Real meat, more water
Low-fat varieties of sausage were already available, but even these contained 10 percent to 20 percent fat -- which his customers' doctors probably wouldn't have approved of. Those types with even less fat are typically made with poultry -- a switch neither Pointner nor his customers said they were willing to make.
To bring the fat content down, Pointner started by leaving out the bacon, rind and gristle and added water to the mixture instead of extra grease. The only drawback to the high water content is that the sausage can dry out more easily than the fatty version when not refrigerated.
"The first tries completely flopped," said Pointner. "They were like chewing gum."
After a few more attempts, the results started tasting a bit less like gum and more like sausage. The butcher called up the Fraunhofer Institute, a leading research organization in Germany, to share the news.
Pointner joined the institute in conducting further research and the team has since developed nearly fat-free recipes for a whole spectrum of German sausage varieties.
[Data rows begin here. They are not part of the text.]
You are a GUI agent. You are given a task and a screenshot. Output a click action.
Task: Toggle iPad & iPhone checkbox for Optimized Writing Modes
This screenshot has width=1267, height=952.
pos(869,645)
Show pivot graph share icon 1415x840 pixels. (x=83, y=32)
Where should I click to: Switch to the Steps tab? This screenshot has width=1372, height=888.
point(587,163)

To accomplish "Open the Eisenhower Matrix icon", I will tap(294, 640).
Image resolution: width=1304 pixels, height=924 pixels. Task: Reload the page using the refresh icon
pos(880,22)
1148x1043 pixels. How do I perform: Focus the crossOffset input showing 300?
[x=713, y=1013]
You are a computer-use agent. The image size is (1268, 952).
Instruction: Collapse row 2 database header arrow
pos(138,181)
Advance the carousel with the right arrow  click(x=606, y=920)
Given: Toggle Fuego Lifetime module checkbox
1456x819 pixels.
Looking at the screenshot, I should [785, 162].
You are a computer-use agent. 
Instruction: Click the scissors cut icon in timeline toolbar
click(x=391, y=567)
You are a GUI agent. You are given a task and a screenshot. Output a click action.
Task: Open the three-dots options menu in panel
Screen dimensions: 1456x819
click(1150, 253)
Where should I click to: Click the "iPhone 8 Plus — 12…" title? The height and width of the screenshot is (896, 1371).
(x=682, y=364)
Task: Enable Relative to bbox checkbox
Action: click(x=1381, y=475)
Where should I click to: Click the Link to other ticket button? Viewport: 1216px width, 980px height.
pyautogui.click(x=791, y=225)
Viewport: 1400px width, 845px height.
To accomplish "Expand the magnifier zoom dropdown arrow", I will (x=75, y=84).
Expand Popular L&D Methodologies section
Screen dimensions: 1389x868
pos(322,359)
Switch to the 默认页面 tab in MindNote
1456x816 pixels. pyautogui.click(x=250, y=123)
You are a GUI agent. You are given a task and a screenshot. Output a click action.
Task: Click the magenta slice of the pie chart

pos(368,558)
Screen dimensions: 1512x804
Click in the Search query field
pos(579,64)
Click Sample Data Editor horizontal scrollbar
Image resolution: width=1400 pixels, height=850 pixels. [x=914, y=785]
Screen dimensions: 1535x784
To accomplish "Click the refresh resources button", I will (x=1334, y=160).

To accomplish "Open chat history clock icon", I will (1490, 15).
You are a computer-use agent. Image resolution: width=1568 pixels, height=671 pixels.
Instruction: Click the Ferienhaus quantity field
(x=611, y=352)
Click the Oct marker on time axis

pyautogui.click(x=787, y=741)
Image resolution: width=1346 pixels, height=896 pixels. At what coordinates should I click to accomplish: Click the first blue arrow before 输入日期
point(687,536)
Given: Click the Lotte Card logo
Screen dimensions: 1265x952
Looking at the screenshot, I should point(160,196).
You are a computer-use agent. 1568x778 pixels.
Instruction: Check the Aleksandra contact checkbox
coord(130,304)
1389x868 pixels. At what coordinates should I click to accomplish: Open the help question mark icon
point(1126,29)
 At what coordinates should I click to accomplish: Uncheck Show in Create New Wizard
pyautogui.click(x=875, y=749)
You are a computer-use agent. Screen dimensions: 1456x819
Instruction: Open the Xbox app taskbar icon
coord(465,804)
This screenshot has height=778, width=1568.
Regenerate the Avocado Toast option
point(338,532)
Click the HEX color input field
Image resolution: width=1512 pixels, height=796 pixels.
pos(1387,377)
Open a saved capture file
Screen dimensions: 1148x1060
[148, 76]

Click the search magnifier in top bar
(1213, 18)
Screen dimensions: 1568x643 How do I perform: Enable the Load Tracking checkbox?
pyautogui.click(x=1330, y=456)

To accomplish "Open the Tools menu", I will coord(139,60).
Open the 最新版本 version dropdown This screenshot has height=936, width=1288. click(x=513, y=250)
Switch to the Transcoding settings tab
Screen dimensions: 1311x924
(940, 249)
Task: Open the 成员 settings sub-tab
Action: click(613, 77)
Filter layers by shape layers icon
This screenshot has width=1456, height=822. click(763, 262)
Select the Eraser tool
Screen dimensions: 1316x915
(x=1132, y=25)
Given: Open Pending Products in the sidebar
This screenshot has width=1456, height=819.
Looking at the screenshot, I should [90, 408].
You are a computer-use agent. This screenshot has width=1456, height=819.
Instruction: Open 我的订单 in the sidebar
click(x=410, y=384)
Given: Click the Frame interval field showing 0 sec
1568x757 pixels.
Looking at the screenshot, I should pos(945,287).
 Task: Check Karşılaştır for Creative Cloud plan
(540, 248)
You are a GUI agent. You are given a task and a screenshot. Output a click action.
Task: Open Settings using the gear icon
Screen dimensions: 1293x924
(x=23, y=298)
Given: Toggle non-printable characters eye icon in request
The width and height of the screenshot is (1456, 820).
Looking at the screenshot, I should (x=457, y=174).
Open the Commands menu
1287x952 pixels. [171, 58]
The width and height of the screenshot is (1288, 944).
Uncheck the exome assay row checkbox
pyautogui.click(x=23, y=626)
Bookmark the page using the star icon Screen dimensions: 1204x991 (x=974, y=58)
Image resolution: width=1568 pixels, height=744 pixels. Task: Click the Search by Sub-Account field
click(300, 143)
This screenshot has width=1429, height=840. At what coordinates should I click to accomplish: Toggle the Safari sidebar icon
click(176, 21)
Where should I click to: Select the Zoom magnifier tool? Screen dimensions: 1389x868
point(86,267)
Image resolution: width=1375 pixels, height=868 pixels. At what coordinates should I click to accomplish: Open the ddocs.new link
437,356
A major German retailer will begin producing the new sausage in the next few weeks, said Fraunhofer's Peter Eisner.
Interest from abroad
Germany may be home to a disproportionately high number of sausage lovers, but the new product is also making waves abroad.
"We're currently talking with a Russian company about starting a factory in Moscow," Eisner said. A partner in Beijing wants to offer the wurst in international hotels, and interest has come from the US, Latin America and other parts of Europe as well.